Cisco slings his backpack over his shoulders. “You’ve already helped more than you know.” This is mostly something Cisco has to deal with on his own. Iris knows Barry best, but Cisco’s uniquely suited to resolving the present issue. After all, it partially stems from Barry’s self-doubts in _comparison_ to Cisco.

“Keep me posted?” Iris asks.

“Obviously.”

On his way home, Cisco stops by the library first, checks out a couple of engineering texts he doesn’t already own, then heads to city hall to read up on town ordinances and building codes. By the time he’s home and in front of his computer, he’s got most of his plan already laid out.

*

“Yo, Barry?”

Barry looks up from the tract of Cisco’s carpet that he’s claimed as his own. There are journal papers and textbooks scattered all about him, and with his hair all mussed up like that, Barry looks like something of a mad scientist.

“Do you have the suit with you?” Cisco asks.

Barry frowns, already beginning to stand up. “Why? Is the metahuman app going off?”

“Chill, dude. I just thought we could head out on patrol for a bit. Clear our minds, you know?”

There’s a flash of yellow light, then Barry is standing in front of him in the Flash suit and holding out Cisco’s own suit and goggles.

“So, how was your day?” Barry asks idly.

Cisco slips off his jeans, grumbles when the denim bunches around his ankles and refuses to give, and lets out a sigh of relief when Barry helps pull them loose. “ _Very_ productive,” he says, finally.

“Yeah?” Barry perches himself in reverse on one of the kitchen chairs, draping his legs around the back post.

“Yeah.”

“In what way?” Barry asks, and Cisco doesn’t miss the appreciative glances Barry shoots at his backside.

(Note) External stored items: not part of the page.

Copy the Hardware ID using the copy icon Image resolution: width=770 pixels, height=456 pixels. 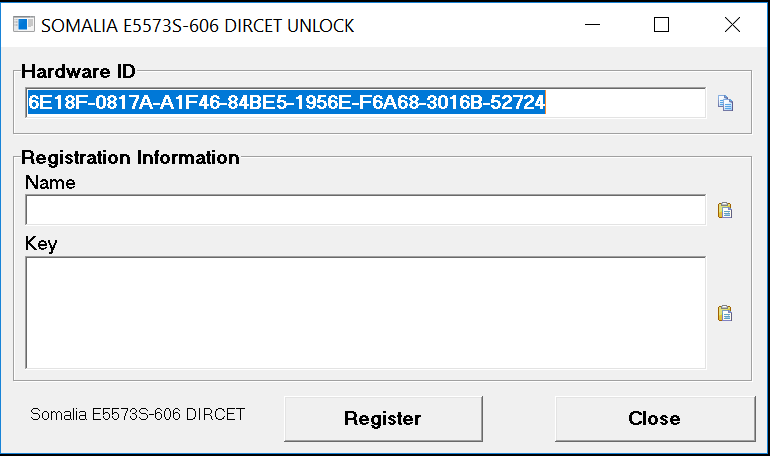(725, 103)
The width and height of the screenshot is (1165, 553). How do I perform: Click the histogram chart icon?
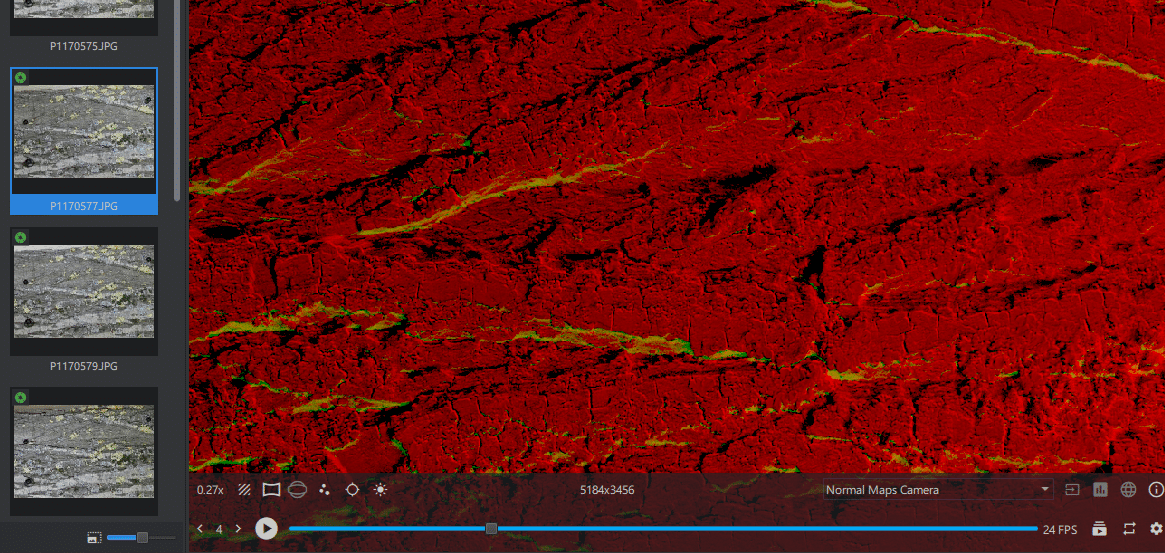tap(1101, 490)

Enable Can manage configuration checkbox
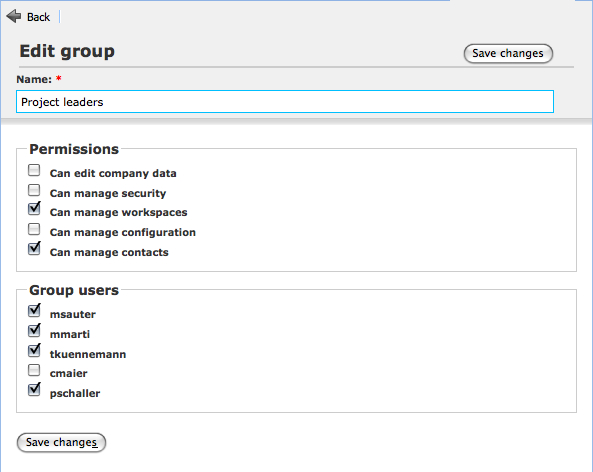[x=34, y=229]
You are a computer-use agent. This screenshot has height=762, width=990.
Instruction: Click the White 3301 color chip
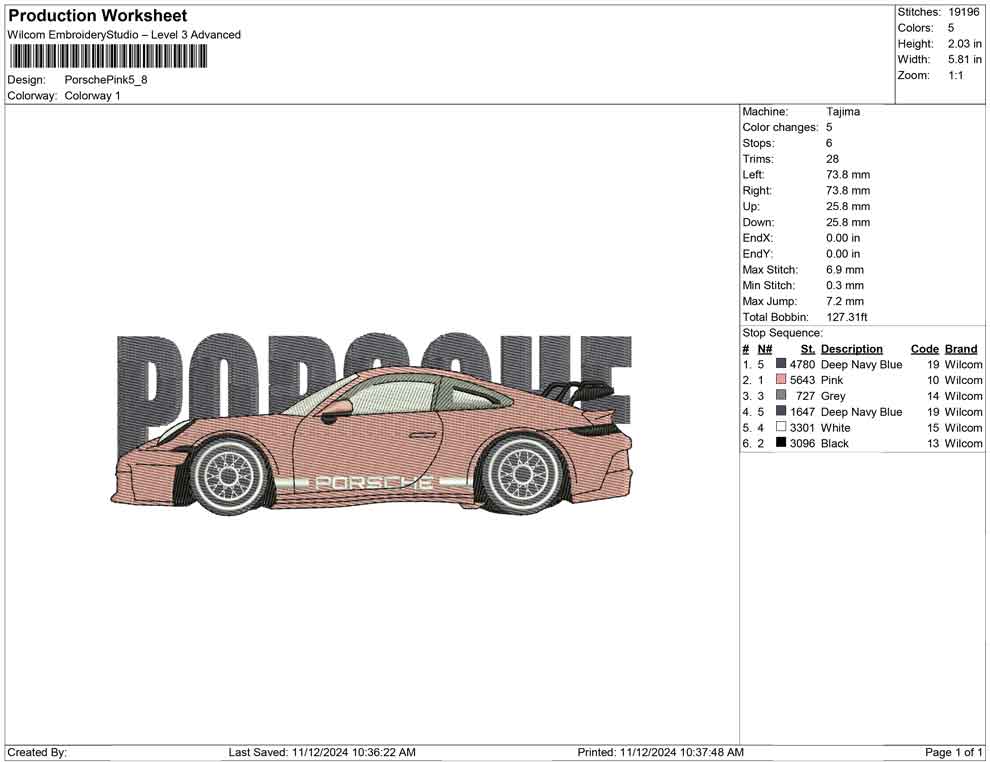pos(780,427)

He gives his butt a wiggle in Barry’s direction, and Barry snorts.

“You’ll just have to wait and see, I guess.”

Barry raises an eyebrow. “Oh?”

“Oh.”

Barry’s lips tick up in a smirk. Even after seeing it directed at him so many times, Cisco still feels that jolt of _something_ in his stomach. He’s on a mission tonight, though, and if he keeps egging Barry on, things are going to head in a not-so-disagreeable, but certainly unproductive direction, so he zips up his vest, adjusts his goggles, and slings his bag full of books over his shoulder.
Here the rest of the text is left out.